** Opening Records supplied block **

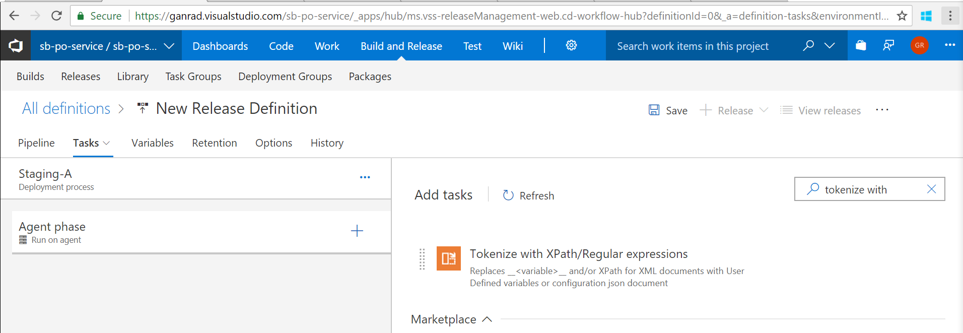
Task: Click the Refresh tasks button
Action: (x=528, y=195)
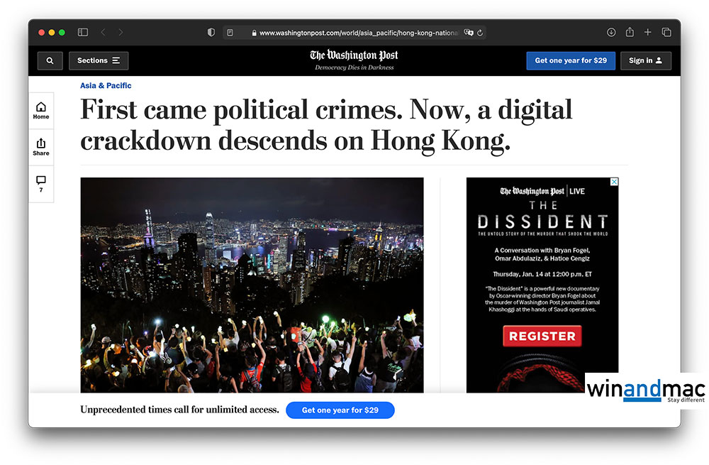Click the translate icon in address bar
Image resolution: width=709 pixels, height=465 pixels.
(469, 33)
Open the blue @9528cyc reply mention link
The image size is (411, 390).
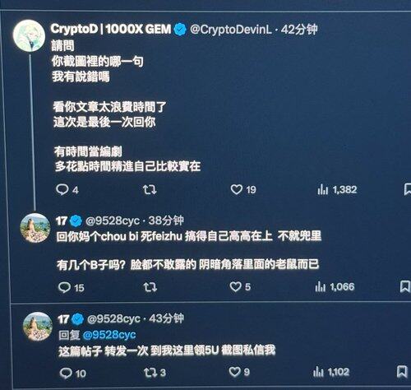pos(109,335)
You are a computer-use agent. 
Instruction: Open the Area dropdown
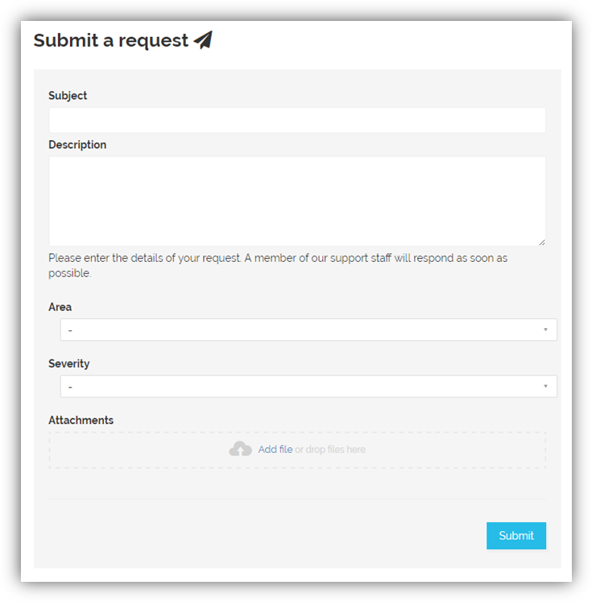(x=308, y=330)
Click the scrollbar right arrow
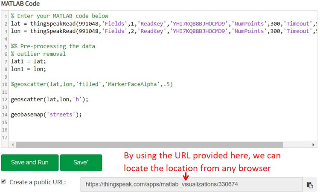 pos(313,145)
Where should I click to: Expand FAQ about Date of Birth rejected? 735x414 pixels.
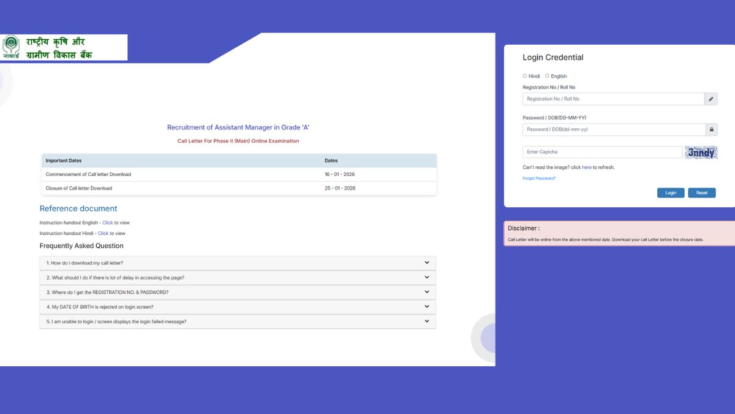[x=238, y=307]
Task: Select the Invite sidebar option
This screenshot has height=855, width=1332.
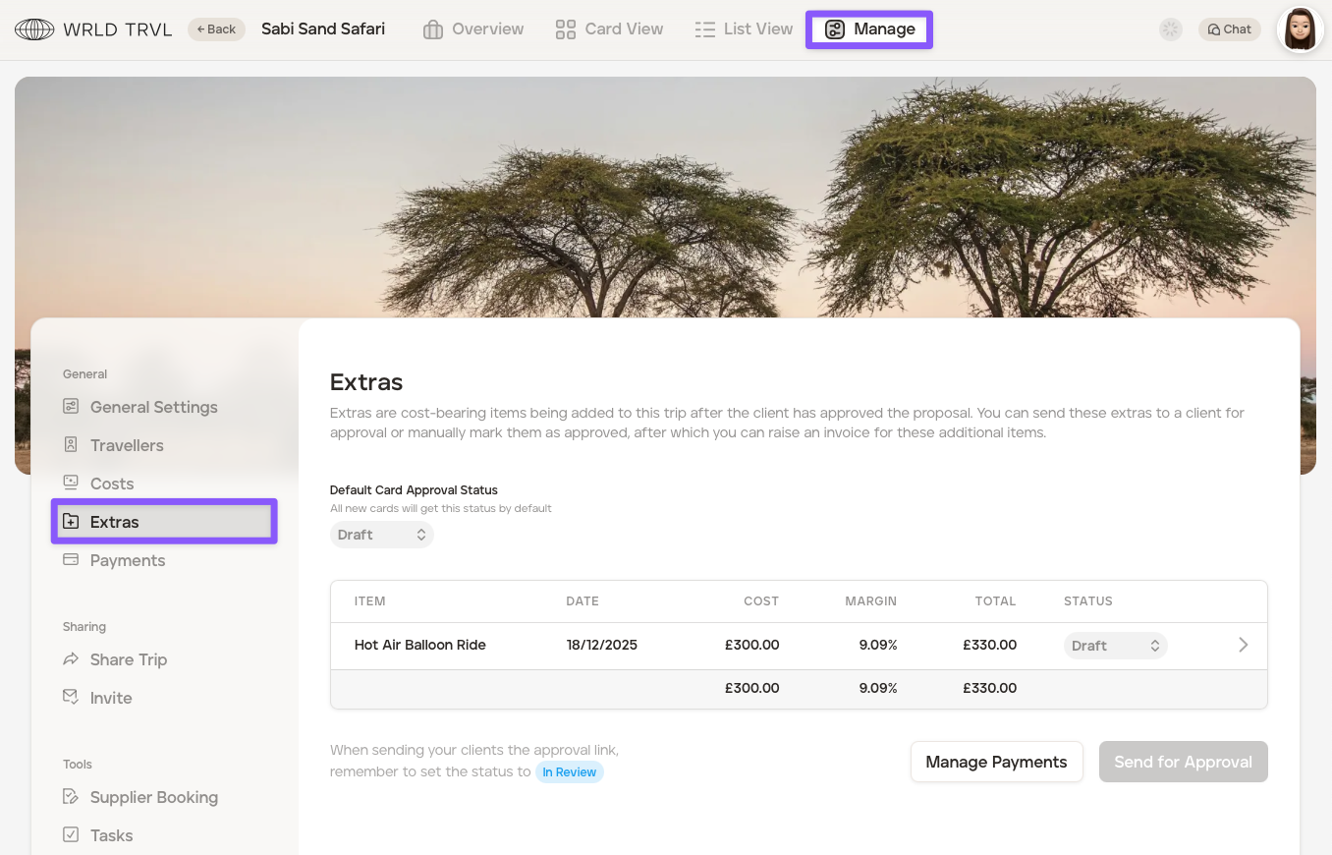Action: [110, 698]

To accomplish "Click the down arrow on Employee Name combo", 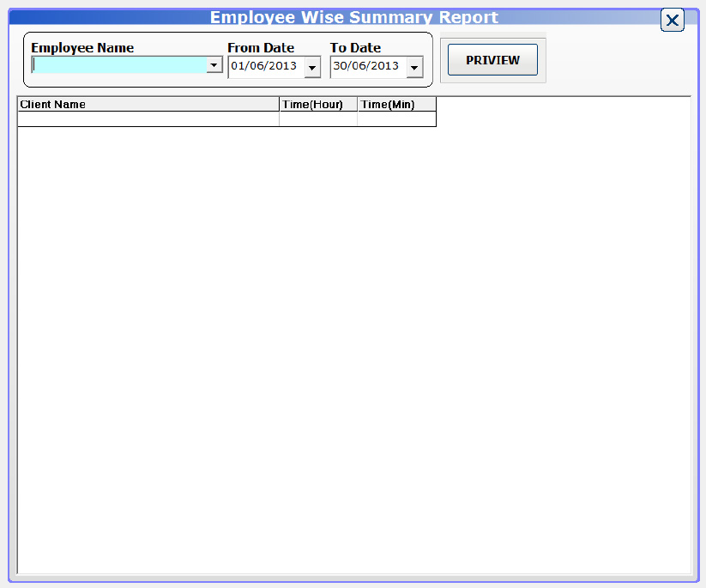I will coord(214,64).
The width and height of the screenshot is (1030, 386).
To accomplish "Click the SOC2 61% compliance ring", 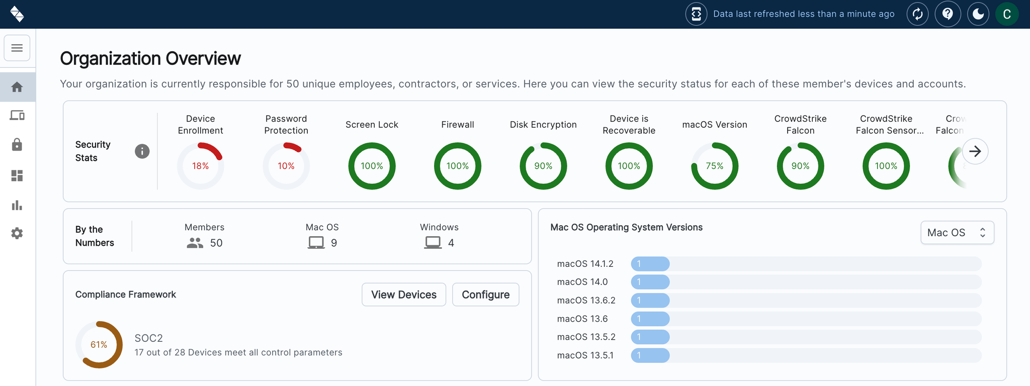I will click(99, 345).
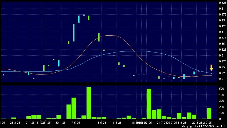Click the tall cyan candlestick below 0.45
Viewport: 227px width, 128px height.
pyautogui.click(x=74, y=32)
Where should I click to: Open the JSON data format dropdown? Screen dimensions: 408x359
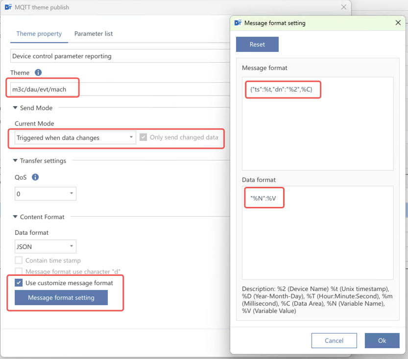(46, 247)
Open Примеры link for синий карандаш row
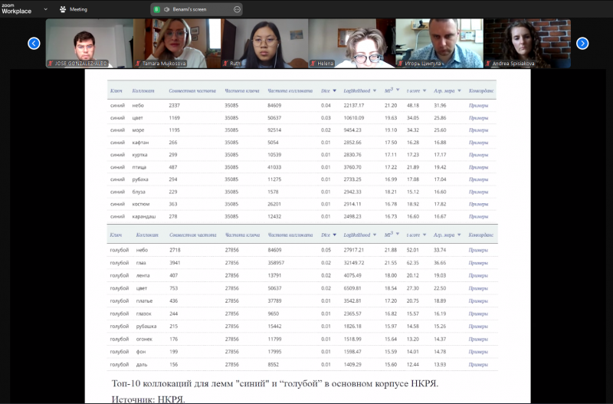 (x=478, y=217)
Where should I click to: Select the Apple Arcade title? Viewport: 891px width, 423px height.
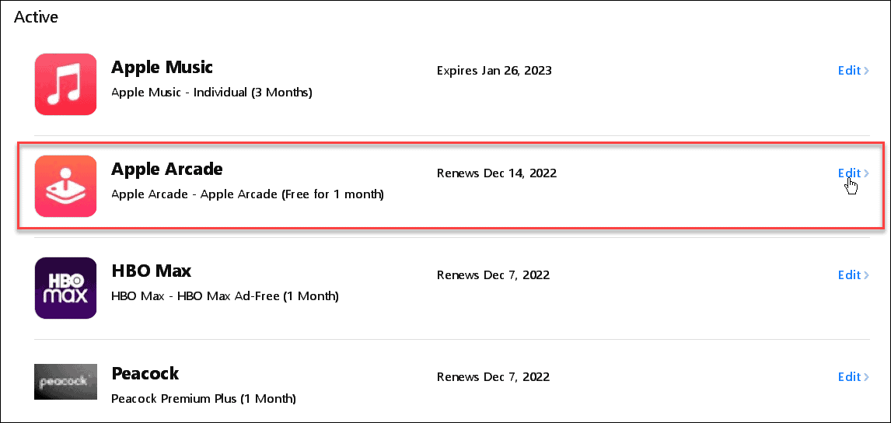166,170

** Closing Records supplied block **

Exercise instructions: Give back exactly, and solely, the section of the data above bounded by the line containing "Open the blue @9528cyc reply mention link" and the line containing "Task: Select the Invite sidebar option", both bounding lines included and pictures omitted.

Worked solution:
Open the blue @9528cyc reply mention link
The image size is (411, 390).
pos(109,335)
You are a computer-use agent. 
Instruction: Open the Area dropdown
(x=308, y=330)
Click the scrollbar right arrow
 pos(313,145)
Where should I click to: Expand FAQ about Date of Birth rejected? 735x414 pixels.
[x=238, y=307]
Task: Select the Invite sidebar option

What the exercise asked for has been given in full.